Answer:
Step-by-step explanation:
The resistance of each wire can be calculated using the formula:
R = ρl/A
where ρ is the resistivity of copper (1.68 × 10^-8 Ω∙m), l is the length of the wire (2 m), and A is the cross-sectional area of the wire.
A = π(d/2)^2 = π((28 AWG)/2)^2 = 2.37 × 10^-7 m^2
R = (1.68 × 10^-8 Ω∙m)(2 m)/(2.37 × 10^-7 m^2) = 0.141 Ω (for each wire)
The internal inductance of each wire can be approximated using the formula:
L = µrµ0l/π ln(d/2r)
where µr is the relative permeability of copper (approximately 1), µ0 is the permeability of free space (4π × 10^-7 H/m), l is the length of the wire (2 m), d is the diameter of the wire (28 AWG = 0.321 mm), and r is the radius of the wire (0.321 mm/2 = 0.1605 mm).
L = (4π × 10^-7 H/m)(2 m)/π ln(0.321 mm/0.1605 mm) = 3.74 nH (for each wire)
The external inductance of the cable can be calculated using the formula:
L = µ0l/π ln(2h/d)
where h is the separation between the wires (50 mils = 0.050 inches = 1.27 mm).
L = (4π × 10^-7 H/m)(2 m)/π ln(2 × 1.27 mm/0.321 mm) = 1.518 µH
The capacitance between the wires can be approximated using the formula:
C = εrε0A/h
where εr is the relative permittivity of the insulating material between the wires (approximately 1 for air), ε0 is the permittivity of free space (8.854 × 10^-12 F/m), A is the area of overlap between the wires, and h is the separation between the wires.

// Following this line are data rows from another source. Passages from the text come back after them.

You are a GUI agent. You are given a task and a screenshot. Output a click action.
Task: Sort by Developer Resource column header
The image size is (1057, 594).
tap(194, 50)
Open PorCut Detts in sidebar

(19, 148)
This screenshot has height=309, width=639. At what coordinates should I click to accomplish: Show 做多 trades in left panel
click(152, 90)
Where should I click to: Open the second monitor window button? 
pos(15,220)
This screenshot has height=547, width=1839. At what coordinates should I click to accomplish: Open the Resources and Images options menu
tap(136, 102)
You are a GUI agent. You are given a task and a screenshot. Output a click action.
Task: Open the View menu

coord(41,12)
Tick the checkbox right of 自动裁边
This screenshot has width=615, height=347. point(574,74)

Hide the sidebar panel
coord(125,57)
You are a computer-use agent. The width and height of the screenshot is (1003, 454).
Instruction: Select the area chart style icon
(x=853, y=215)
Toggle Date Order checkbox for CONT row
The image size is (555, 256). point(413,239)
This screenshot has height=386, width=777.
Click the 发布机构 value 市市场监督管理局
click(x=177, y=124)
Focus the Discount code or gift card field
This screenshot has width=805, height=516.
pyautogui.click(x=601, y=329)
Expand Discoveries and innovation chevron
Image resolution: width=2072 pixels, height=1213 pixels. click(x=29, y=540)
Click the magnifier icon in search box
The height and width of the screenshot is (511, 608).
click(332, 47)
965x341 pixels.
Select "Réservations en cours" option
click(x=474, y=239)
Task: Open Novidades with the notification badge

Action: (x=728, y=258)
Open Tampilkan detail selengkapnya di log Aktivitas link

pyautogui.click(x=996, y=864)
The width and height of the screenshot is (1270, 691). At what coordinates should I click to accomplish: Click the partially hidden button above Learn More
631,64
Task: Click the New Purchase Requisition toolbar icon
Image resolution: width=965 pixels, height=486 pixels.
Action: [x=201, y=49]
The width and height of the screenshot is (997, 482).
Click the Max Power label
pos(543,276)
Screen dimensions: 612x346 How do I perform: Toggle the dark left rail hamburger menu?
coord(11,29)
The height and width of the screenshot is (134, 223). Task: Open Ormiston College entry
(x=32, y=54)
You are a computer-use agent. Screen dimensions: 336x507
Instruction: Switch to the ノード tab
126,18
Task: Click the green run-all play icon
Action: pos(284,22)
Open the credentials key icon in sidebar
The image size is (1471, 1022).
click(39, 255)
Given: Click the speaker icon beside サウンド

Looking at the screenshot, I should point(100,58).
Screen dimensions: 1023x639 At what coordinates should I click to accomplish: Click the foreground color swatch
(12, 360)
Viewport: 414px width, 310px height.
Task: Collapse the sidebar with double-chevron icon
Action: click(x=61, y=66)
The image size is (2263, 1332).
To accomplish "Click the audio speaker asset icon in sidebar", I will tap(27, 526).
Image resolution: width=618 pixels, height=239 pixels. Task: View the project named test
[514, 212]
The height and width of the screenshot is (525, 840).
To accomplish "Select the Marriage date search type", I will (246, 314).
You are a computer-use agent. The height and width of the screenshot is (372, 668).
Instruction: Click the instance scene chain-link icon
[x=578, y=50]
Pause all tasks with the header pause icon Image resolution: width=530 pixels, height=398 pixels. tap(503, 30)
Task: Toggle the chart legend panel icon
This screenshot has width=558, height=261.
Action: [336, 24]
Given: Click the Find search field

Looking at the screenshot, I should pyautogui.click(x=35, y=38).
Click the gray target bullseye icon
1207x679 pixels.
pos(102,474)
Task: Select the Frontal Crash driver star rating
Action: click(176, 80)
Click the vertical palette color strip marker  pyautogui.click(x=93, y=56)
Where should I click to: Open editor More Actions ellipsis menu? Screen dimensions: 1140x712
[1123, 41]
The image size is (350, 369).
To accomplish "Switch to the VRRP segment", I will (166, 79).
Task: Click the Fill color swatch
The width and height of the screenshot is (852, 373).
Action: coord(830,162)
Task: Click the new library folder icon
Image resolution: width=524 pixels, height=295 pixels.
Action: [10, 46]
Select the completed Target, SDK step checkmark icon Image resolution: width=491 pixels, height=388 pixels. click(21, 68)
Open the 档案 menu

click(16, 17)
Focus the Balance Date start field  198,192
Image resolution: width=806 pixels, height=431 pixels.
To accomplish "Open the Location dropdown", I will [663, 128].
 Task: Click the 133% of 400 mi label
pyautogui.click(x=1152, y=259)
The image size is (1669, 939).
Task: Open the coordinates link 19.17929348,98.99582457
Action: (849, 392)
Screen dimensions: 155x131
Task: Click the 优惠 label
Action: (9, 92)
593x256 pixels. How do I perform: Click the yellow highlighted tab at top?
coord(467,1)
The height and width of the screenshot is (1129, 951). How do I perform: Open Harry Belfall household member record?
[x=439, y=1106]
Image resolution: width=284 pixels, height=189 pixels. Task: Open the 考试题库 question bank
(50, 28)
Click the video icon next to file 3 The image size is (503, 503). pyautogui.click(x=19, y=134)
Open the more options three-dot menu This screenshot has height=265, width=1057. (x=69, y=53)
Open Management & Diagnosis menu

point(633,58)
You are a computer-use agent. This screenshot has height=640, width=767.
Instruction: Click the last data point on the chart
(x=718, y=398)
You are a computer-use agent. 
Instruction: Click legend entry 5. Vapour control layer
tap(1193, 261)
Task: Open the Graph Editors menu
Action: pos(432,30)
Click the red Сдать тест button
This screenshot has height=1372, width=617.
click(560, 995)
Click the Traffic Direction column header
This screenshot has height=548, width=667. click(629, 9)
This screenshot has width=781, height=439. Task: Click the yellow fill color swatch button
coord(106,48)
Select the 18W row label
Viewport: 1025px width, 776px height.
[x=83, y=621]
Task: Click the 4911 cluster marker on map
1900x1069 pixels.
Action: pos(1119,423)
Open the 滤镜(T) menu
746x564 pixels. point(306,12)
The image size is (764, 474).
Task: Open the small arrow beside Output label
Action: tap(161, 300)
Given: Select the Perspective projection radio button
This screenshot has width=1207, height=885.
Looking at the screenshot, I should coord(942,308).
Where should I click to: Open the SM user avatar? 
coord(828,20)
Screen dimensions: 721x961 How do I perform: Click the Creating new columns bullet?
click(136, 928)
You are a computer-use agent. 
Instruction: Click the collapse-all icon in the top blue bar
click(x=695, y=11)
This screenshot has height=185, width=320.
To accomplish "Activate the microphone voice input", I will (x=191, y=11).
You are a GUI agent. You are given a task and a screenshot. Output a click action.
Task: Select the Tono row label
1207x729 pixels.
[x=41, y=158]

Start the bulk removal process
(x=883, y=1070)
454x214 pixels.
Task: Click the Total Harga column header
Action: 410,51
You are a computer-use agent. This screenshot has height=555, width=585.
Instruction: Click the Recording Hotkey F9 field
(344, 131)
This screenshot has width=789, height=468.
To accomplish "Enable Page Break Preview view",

A = π(d/2)^2 - πh^2/4 = π((28 AWG)/2)^2 - π(1.27 mm/2)^2 = 6.945 × 10^-8 m^2
C = (8.854 × 10^-12 F/m)(6.945 × 10^-8 m^2)/(1.27 mm) = 29.28 pF
The characteristic impedance of the cable can be approximated using the formula:
Z0 = √(L/C)
Z0 = √((1.518 µH + 5.95 nH)(29.28 pF)) = 227.7 Ω (approximately)
Therefore, the resistance, internal inductance, external inductance, capacitance, and characteristic impedance of the cable are approximately 0.141 Ω, 3.74 nH, 1.518 µH, 29.28 pF, and 227.7 Ω, respectively.